▸ **Task instructions**:
• A. Answer these questions about the fingerprint discussion below, one line each:
(i) What error rate did the US Department of Justice statement claim for fingerprint identification?
(ii) How many cases of functionally identical fingerprints has Simon Cole reportedly found?
(iii) In the case Cecil Adams wrote about, who was convicted because of fingerprints found at a crime scene?
• B. Can you sum up the fingerprint discussion below in two sentences?
• C. Carry on the fingerprint discussion below from its last comment.

▸ **Source document**:
· · · · ·
I’ve always wondered about this. Is it even scientifically provable? Checking with google I found the page below. That statement from the US Department of Justice, that fingerprint identification has a ‘zero error rate’ is somewhat alarming. How can any human process have a zero error rate?
They are unique just like snowflakes are: The chances are ever finding two that are alike is statistically improbable. Now we only have billions or so people on this planet so odds are there are no two finger prints alike. i.e. There are more combinations then there are people. The funny thing is about snow flakes is that there are so much of them there has to be duplicates. The tick is to find them…
My racist Eskimo friend says that all snow flakes look alike to him. Claims that Eskimos have over 20 words for snow is the same as saying that the many terms used for any hated group makes someone perceptive. In fact, it is just the opposite.
No. He’s saying that having a lot of words for something doesn’t necessarily show a keen observational skill, and deriding bigots at the same time. Multitasking response.
I have no idea why I submitted that but that is exactly what it means. I take comfort in the fact that someone, somewhere can make sense of what I write.
Apparently Simon Cole has found no less than 22 cases where two people had fingerprints that were functionally identical. Yeah, there may be differences on the molecular scale, but since fingerprint reading technology isn’t that sophisticated those differences really don’t matter.
I remember Cecil Adams writing about a case where a British police officer was convicted of a crime because they found his fingerprints at a crime scene. Eventually, someone else confessed to the crime, and apparently the other guy’s fingerprints were so similar that even the experts couldn’t tell them apart. The really scary part is that we only know about the mistake because the real criminal confessed. How many other mistakes have there been where the bad guy didn’t have the guts to own up to his actions?
As for snowflakes, I suspect that you could probably find hundreds of matches in any decent snowfall, but who’s going to to take the time to look for them?
· · · · ·
▸ **Given information**:
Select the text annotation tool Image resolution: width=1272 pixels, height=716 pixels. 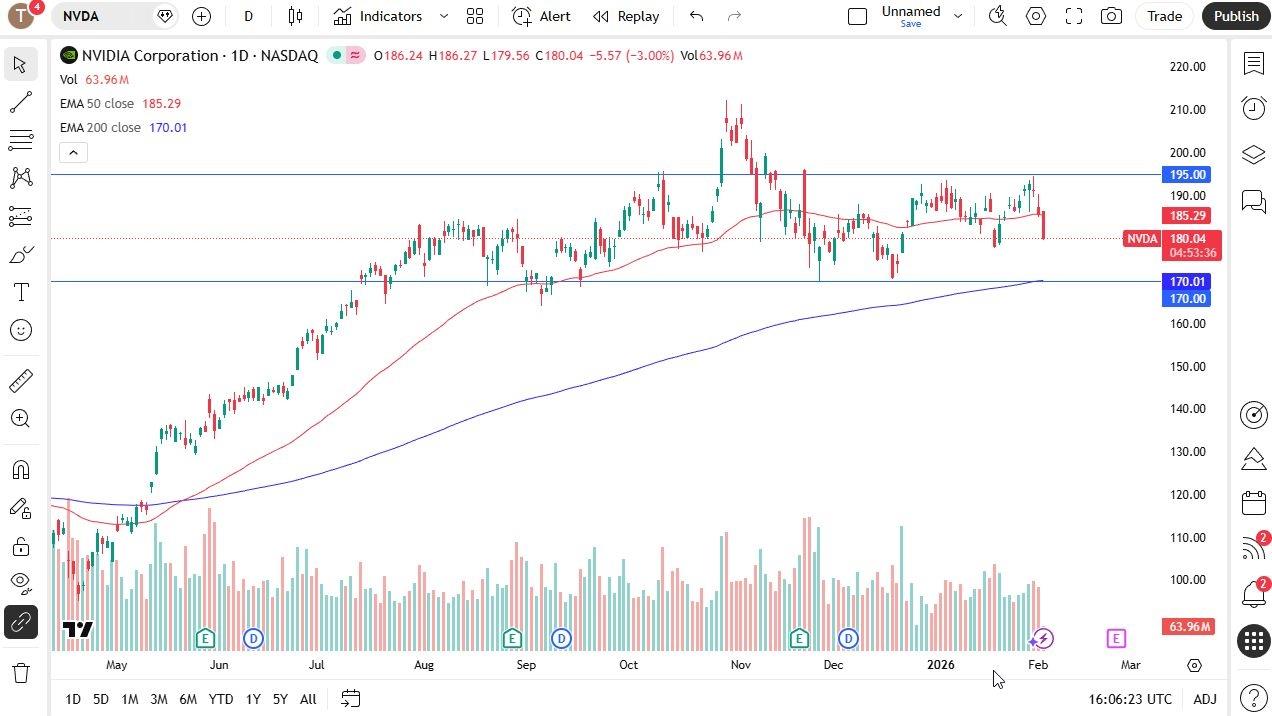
· · · · ·
▸ **In response**:
• A.
(i) A zero error rate.
(ii) No less than 22.
(iii) A British police officer.

• B. The fingerprint discussion questions a US Department of Justice claim that fingerprint identification has a zero error rate, and one commenter argues that fingerprints, like snowflakes, are unique because there are more possible combinations than people. Others point out that Simon Cole reportedly found at least 22 cases of functionally identical fingerprints, and they recall a case, written about by Cecil Adams, in which a British police officer was convicted on fingerprint evidence until someone else confessed.

• C.
Well, here’s the point- they almost never get a perfect print from a crime site. Criminals are not well known for smearing their fingers with ink and “rolling” them carefully (and even when this is done, the results often have to be re-done).
So, there’s “points”, and it’s not hard to have two people with the same points.
How many words does English have for water?
Water
Steam
Mist
Rain
Ice
Snow
Frost
Fog
Sleet
Hail
Snow
I mean, we come up with a new word every time water changes form; you might even include such words as river, lake, ocean, creek, stream, pond, etc.; they simply denote different shapes of water.
Well, in using them for about 125 years now, nobody has ever come up with identical fingerprints from different people. Even identical twins have different fingerprints.
Trying to actually prove it, though, is pretty near impossible – you would have to obtain fingerprints from every person in the world, and compare every one against every other one. And add in to your tests the thousands of new people being born every hour. (To say nothing about all the dead people, most of whom never had their fingerprints taken at all.)
But the fact that nobody has ever found matching fingerprints on different people is good enough for legal evidence. It’s probably more accurate than a lot of witness testimony in courtrooms.
And, like DrDeth said, the fingerprint experts are usually matching points from imperfect prints at a crime scene to prints on file. Then the matching one(s) are checked with other evidence, to see if that person(s) is a likely suspect. It’s pretty rare for a single, imperfect fingerprint to be enough evidence to convince a jury that a person is guilty – there’s usually lots more evidence.
And it’s quite possible for a fingerprint expert to make an error while comparing fingerprints. That’s why you sometimes see the defense in a trial bringing in their own fingerprint expert.
From the 2005 presentation, I gleen that the problem isn’t so much that any two people in the world are likely to have identical fingerprints.
Rather, the problem is that any fingerprint sample could very well match multiple suspects. Indeed, he has dug up 22 faulty matches connected with criminal cases, according to this Science Daily article.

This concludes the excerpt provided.